Oct. 7--Federal aviation officials said yesterday that they plan to send a team of about a dozen specialists to Logan International Airport next week to try to unravel a spate of runway incidents over the past year.
Officials with the Federal Aviation Administration had planned to send a smaller team to Logan after two runway incursions in eight days, the most recent of which was on Tuesday. They made the decision to upgrade the probe yesterday after prodding from the Massachusetts Port Authority, whose leaders worry that the trend is a portent of a serious collision.
FAA officials said yesterday the increase in runway incidents at Logan is alarming, when compared with runway safety records at other airports.
Members of the team have expertise in several areas, including runway safety, air traffic, and flight standards, Laura Brown, an FAA spokeswoman, said yesterday.
The team plans to examine all 16 runway incidents since Oct. 1, 2004, to try to spot any common causes, as well as to examine possible factors such as lighting and radar.
Brown said another group would analyze pilot and control tower procedures, as well as "cultural issues" within Logan, including how well controllers work with one another.
The effort "basically represents the entire FAA," Brown said. "There's no one-size-fits-all solution to runway incursions."
FAA officials said yesterday they will also look at the number of flights at Logan. While air traffic remains below levels before the terrorist attacks of Sept. 11, 2001, it is rising steadily, with 405,258 arrivals and departures in 2004 and more expected this year. Freight traffic is also increasing, according to Massport, which operates Logan.

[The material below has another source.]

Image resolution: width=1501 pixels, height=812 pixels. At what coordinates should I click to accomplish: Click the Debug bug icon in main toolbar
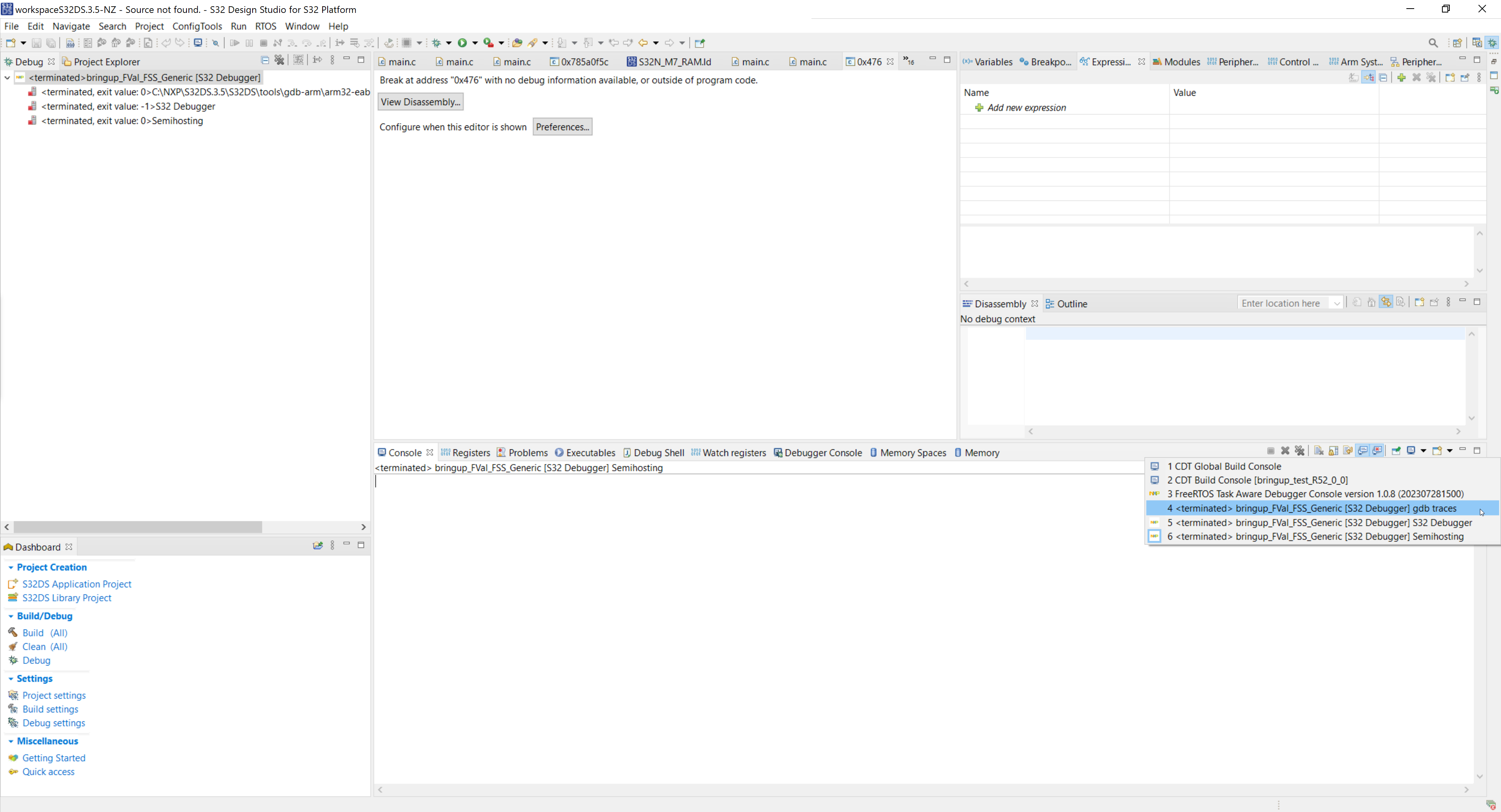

In August, Massport and federal officials pledged a series of safety improvements, most of which were in place during the most recent incidents.
Aviation specialists are now studying more radical approaches that could involve installing either airfield traffic signals or an enhanced on-ground radar system that would warn pilots if their path is being blocked, according to Massport officials.
"I don't know if you can ever put your finger on any one cause or any one factor that's going to trigger the rise that we've seen," said Tom Coronite, president of the local chapter of the National Air Traffic Controllers Association. "I think what it really comes down to is awareness and communication. There's no room for sloppiness, and there's no room for cutting corners."
Massport requested the new federal team after an American Airlines jet aborted its takeoff on Tuesday when errors by a pilot and a controller allowed an American Eagle regional jet to cross onto its runway.
The controller has since been decertified and sent to be retrained, Coronite said.
On Sept. 27, a FedEx cargo jet just starting its takeoff came within 2,000 feet of a twin-propeller plane crossing the same runway.
Coronite said yesterday that another runway incident took place at Logan on Sept. 22, when a Delta shuttle crossed over an active runway without clearance from controllers. No other plane was approaching, he said.
Jim Peters, an FAA spokesman, said the agency had no record of the incident.
Logan, the nation's 17th busiest airport, with 1,250 daily arrivals and departures, had no officially reported runway incursions between Oct. 1, 2003, and Sept. 30, 2004.
The 16 incidents reported to the FAA since Oct. 1, 2004, is more than double the total for the previous three-year period combined.
Officials have thus far found no link among the incidents, though they say Logan's five intersecting runways and the short distances from those runways to gates are possible factors.
While the FAA says that most of the runway incidents at Logan were categorized as unlikely to have resulted in a collision, the National Transportation Safety Board is investigating what officials describe as one of the closest calls at any US airport recently.
On June 9, an Aer Lingus Airbus A330 and a US Airways Boeing 737, carrying a combined 381 passengers and crew members, came within 170 feet and a few seconds of colliding as they sped down intersecting runways at more than 160 miles per hour.